Popcorn (1991) Review

15 years ago, Lanyard Gates finished his film The Possessor by murdering his family and setting fire to the theater. Legend says there were no survivors but the body of Lanyard Gates was never found. Now, a group of film students are re-opening the Dreamland for an all-night horrorthon. While the audience is watching cheesy sci-fi flicks, a hideously burned killer is stalking the film students in the dark corners of Dreamland.

Popcorn, despite being made in the 90’s, has a distinct 80’s feel. Characters are the standard cut-outs; blonde slut, lovable nerd, streetwise but funny black girl, guy in wheelchair, air-head blonde who eats too much junk food, and a heroine suffering from nightmares. Bad pop songs bust out while characters clean the theater or sell tickets. For some strange reason, a Reggae band jumps on stage and performs a song that has nothing to do with the film right in the middle of the movie. A couple of giallo clich├ęs are thrown in as well. The killer wears black gloves and uses a dummy to distract victims.

Popcorn had a very troubled production. Alan Ormsby, the writer and original director, had a falling out with old pal Bob Clark. As a result, Clark had to bring in Mark Herrier to direct and Ormsby had his writing credit replaced with “Todd Hackett”. Herrier, best known as an actor in the Porky’s trilogy, does a good job telling the story visually. Ormsby’s script, or what’s left of it, borrows elements from almost every horror genre from the 50’s to the 80’s. The films-within-the-film are pure camp and sometimes disrupt the suspense and atmosphere generated by the slasher storyline.

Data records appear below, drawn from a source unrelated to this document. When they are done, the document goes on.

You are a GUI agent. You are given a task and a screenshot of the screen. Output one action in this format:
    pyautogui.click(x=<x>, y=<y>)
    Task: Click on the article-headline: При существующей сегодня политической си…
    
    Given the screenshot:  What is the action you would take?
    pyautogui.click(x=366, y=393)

The best thing about Popcorn is the strong cast. Tom Villard is once again type-cast as the goofy nerd, but he brings a sense of innocence to the role of Toby. Sadly, Villard died just a few years after finishing the film. Kelley Jo (Summer School) Minter is funny as tough talking, hard punching Cheryl. Jill (The Stepfather) Schoelen does a nice job as Sarah, the girl haunted by nightmares and a burned killer. Dee Wallace Stone and Tony Roberts have cameos, but Ray Walston is the real scene stealer in his brief appearance.

Popcorn isn’t a perfect slasher, the humor and sci-fi films weaken the horror elements. One would expect more from the team, Clark and Ormsby, that created so many strong horror films in the 70’s. Like most slashers in the 90’s, Popcorn is mostly dry of blood and the most gruesome death is reserved for the killer. Yet, as a homage to a forgotten era of filmmaking and moviegoing, Popcorn is a fun treat. The lack of gore and sex makes it a slasher one can watch with the whole family. It’s rated R, but I doubt it would earn more than a PG-13 today.